News Update – 29 February ’16

Our weekly news update on refugee issues around the world by Isobel Fraser.
Follow Isobel on Twitter @isobelfraser1


  • A judge has ruled in favour of razing a large section of Calais’ “Jungle” camp, after initially postponing the judgement due to largely divergent estimates of residents living in the section, made by French authorities, and by aid agencies. The charity Help Refugees, who work in the camp, conducted a census of the area and recorded 3,455 people living, including 305 unaccompanied refugee children. Many advocates fear residents, especially lone children, will be left without vital support networks and will be at risk from people smugglers and traffickers. French authorities say refugees will be encouraged to move to state built shipping containers or be relocated to other camps around France.
  • Jude Law called on David Cameron to postpone the demolition of a large part of Calais’ “Jungle” camp and allow unaccompanied refugee children living in the camp to be reunited with their relatives in the UK. The demands were made in an open letter to the Prime Minister, sent by Law and 145 other prominent figures.
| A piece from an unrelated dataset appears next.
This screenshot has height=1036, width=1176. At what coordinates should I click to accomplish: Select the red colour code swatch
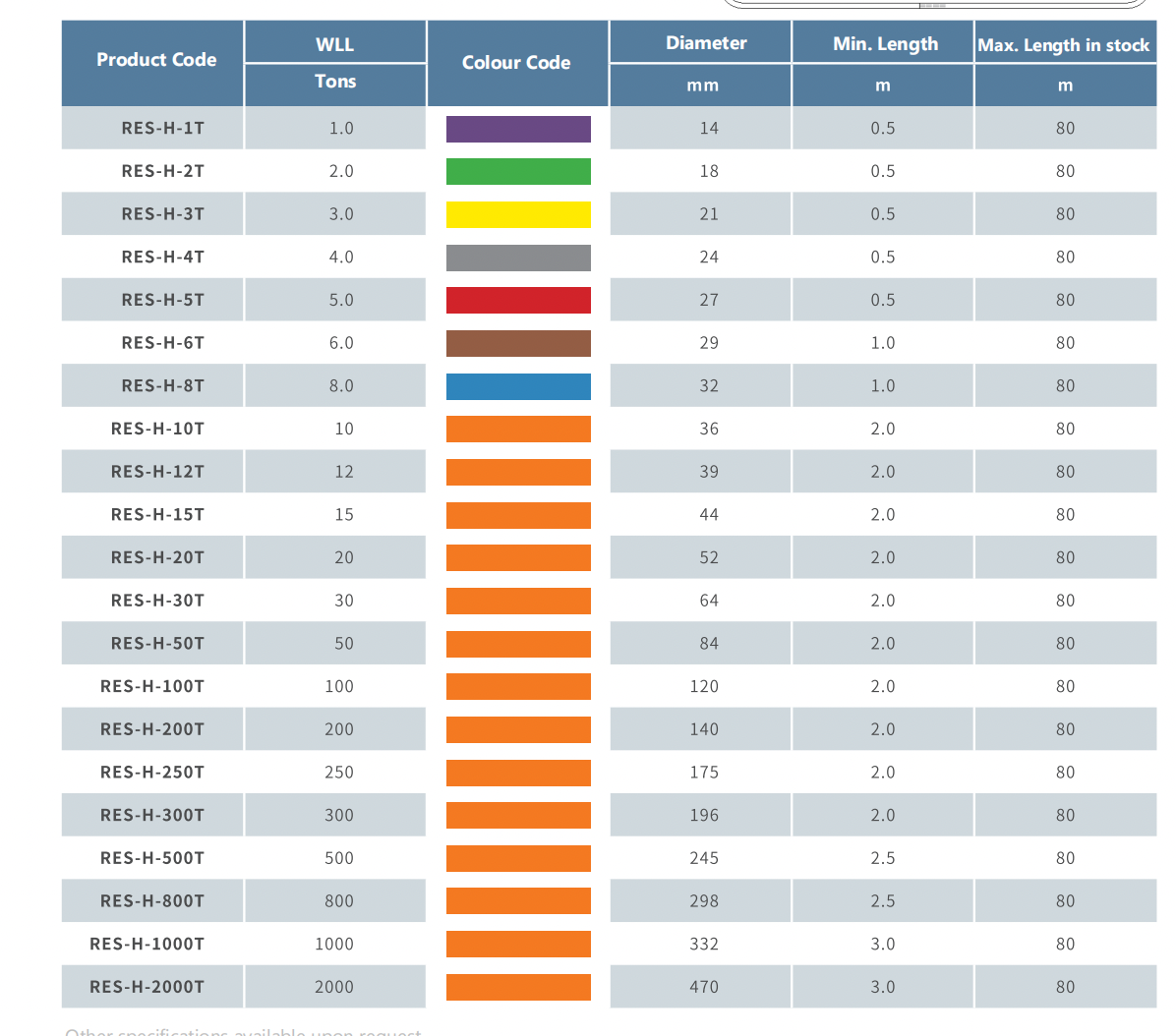(x=518, y=300)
The letter was signed by a number of celebrities including Benedict Cumberbatch, Idris Elba, Helena Bonham Carter and Philip Pullman, as well as more than 9,000 members of the public.
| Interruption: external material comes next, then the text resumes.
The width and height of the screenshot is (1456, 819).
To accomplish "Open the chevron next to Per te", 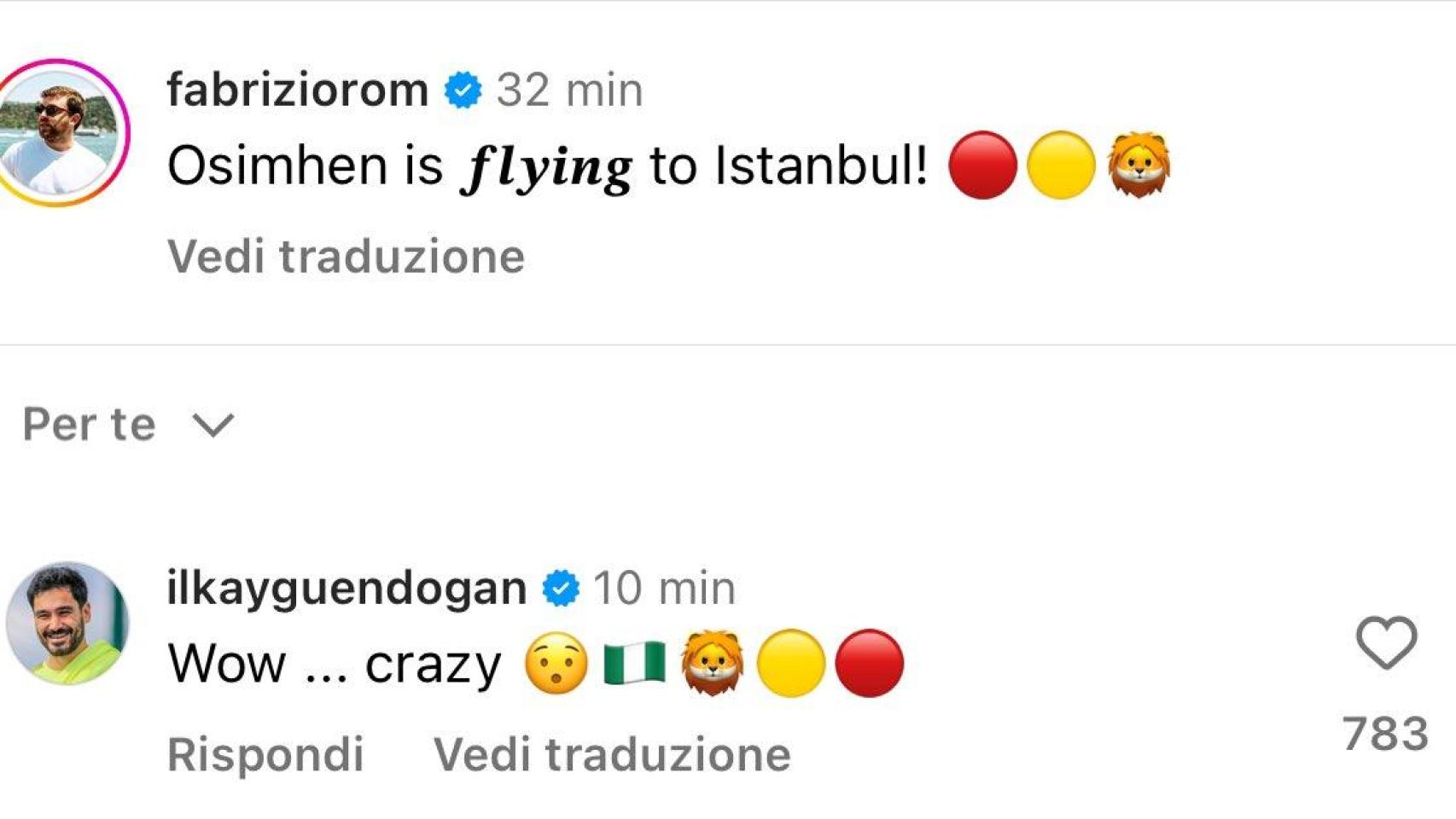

  • Australia has announced one-year-old baby Asha, born to asylum seeker parents, will be released into community detention rather than be returned to Nauru, following protests by pro-refugee activists. Asha was flown to a hospital in Brisbane last month, to be treated for burns after boiling water was accidentally spilled on her whilst on Nauru. Doctors at the Brisbane hospital had refused to discharge the one-year-old until a suitable home environment had been identified, believing Nauru to be unsafe for the child.
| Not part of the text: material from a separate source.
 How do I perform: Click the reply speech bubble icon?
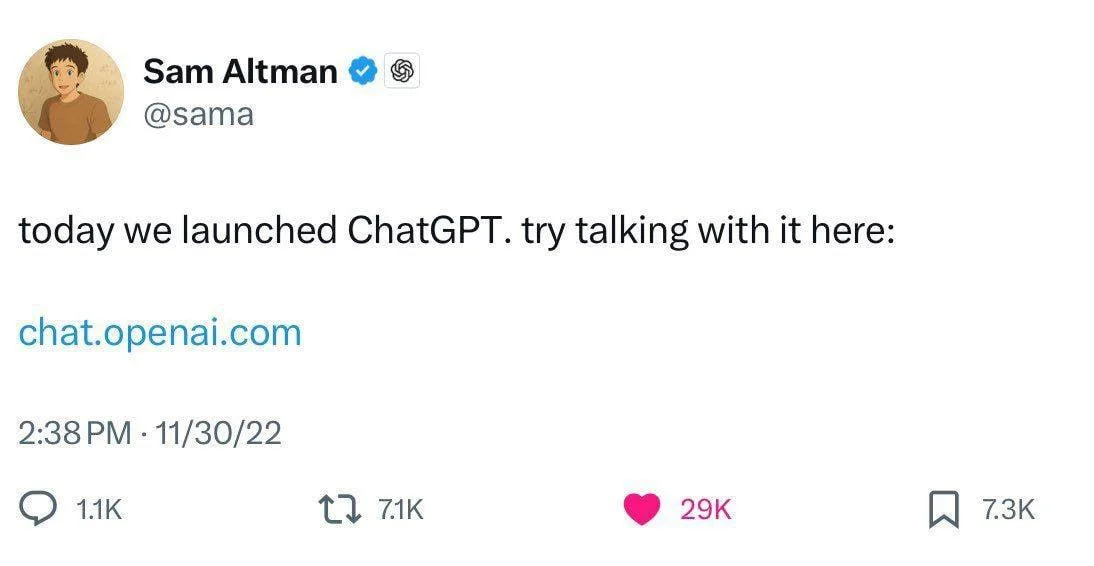click(x=39, y=510)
  • Up to 26,000 people are believed to have been displaced in South Sudan after fighting broke out between ethnic Dinka and Shilluk at a site for internally displaced people in Malakal. Humanitarian partners on the ground reported shooting, looting of properties and burning of houses. UNHCR staff said civilians fled carrying whatever they could and that vulnerable people were left unattended. Many families were separated in the rush to flee.
  • Amnesty International has said New Zealand is failing to do “its fair share in the global refugee crisis” and should increase its intake of refugees, which currently stands at 750 annually. The organisation praised New Zealand for its recent offer to take an emergency intake of 600 Syrian refugees over three years, but said the country must go beyond “token gestures” and “take its global responsibilities seriously”. In their recently published annual report the NGO also condemned New Zealand’s detention of asylum seekers alongside other prisoners.
  • Greece recalled their ambassador from Vienna last week, after Austria capped asylum claims to 80 per day and called a summit of 10 Balkan countries to discuss the refugee crisis, excluding Athens. Austria imposed restrictions, despite complaints made by EU Migration Commissioner, Dimitris Avramopoulos, who warned the policy would be “plainly incompatible with Austria’s obligations under European and international law” in a letter to Austria’s Interior Minister, Johanna Mikl-Leitner.